- [What the task requires]
Locate each line in the entries below that contains the string "should", matching case exactly, and copy those lines out in full.

- [Source information]

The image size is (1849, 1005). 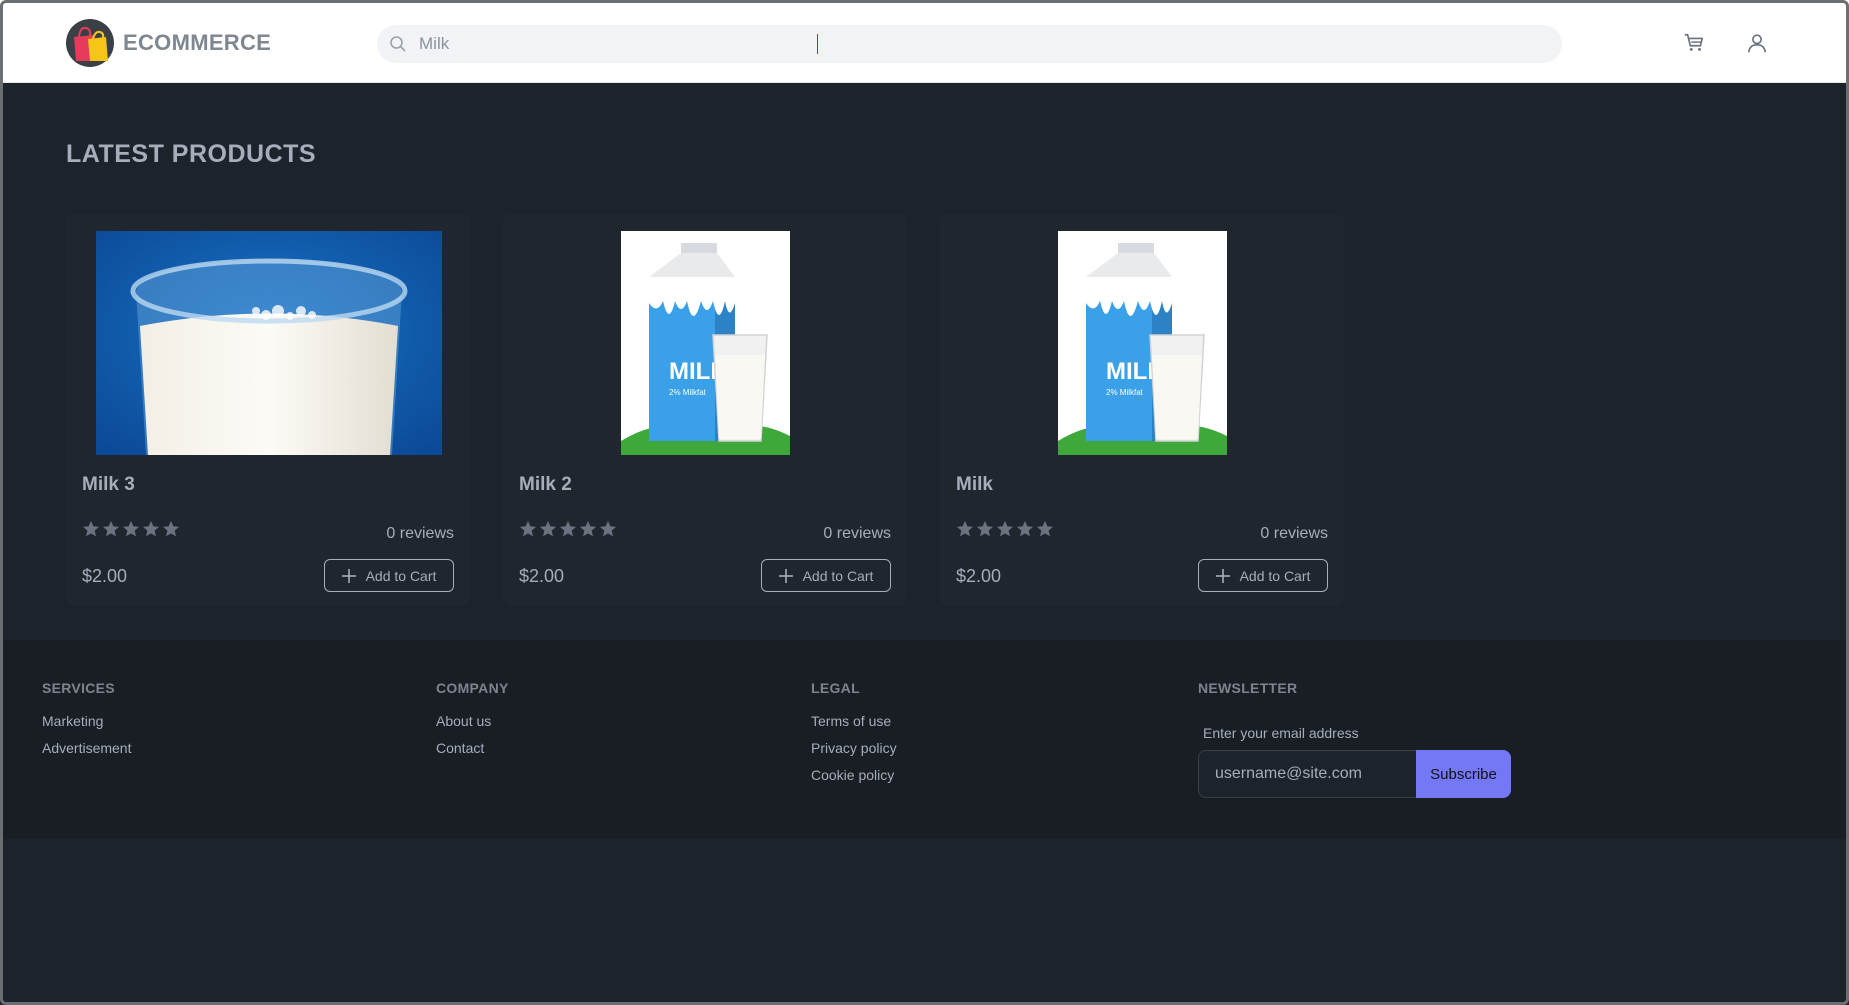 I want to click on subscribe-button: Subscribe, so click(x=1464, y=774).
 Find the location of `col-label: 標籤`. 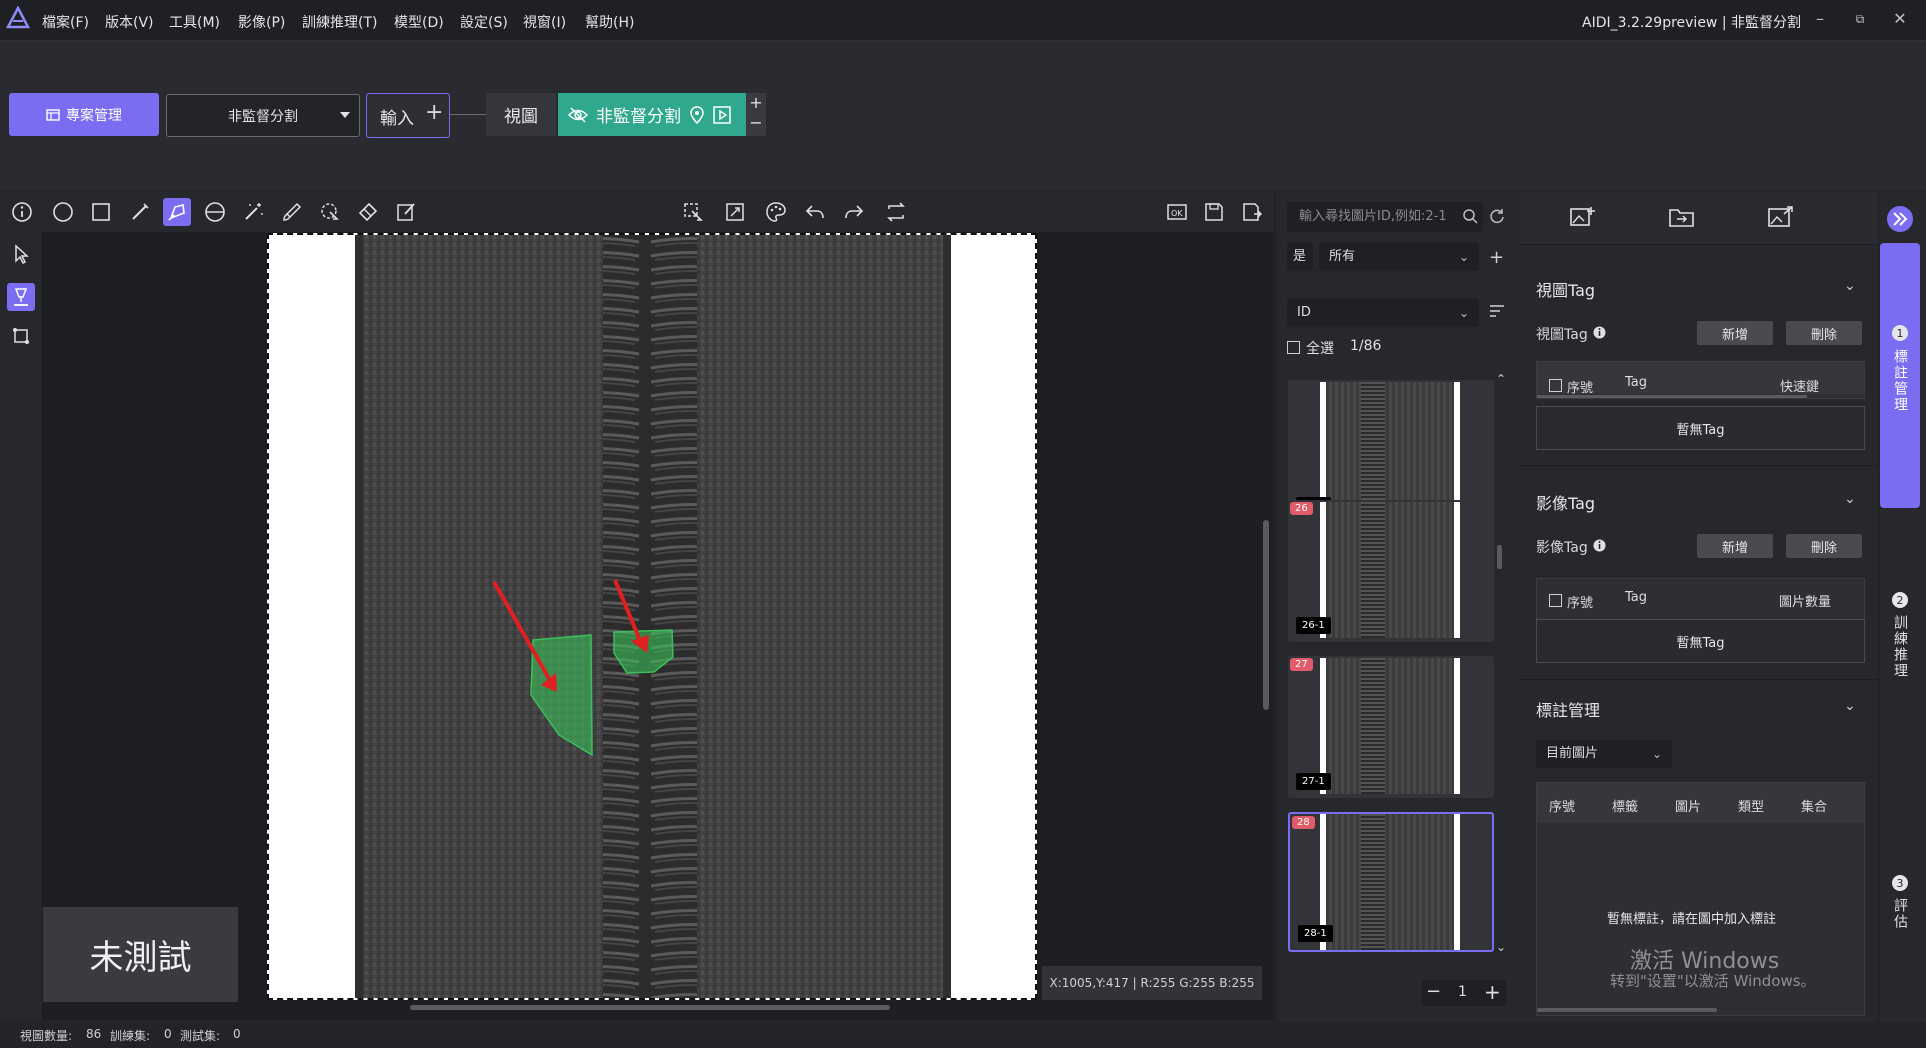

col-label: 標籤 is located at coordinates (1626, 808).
...
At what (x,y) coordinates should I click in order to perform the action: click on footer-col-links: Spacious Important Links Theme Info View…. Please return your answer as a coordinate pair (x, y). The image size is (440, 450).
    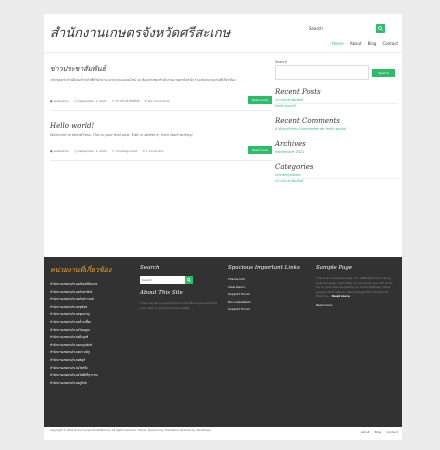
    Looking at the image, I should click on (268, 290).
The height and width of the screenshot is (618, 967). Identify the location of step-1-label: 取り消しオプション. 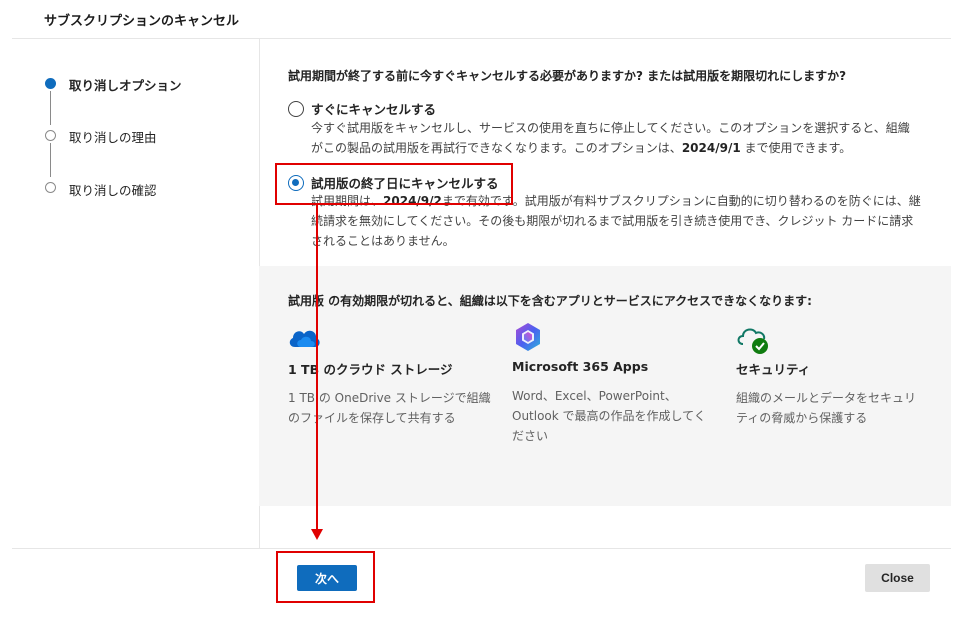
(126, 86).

- [Task solution]
At what (x,y) coordinates should I click in order to perform the action: click on footer-col-links: Spacious Important Links Theme Info View…. Please return your answer as a coordinate pair (x, y). The image size is (440, 450).
    Looking at the image, I should click on (268, 290).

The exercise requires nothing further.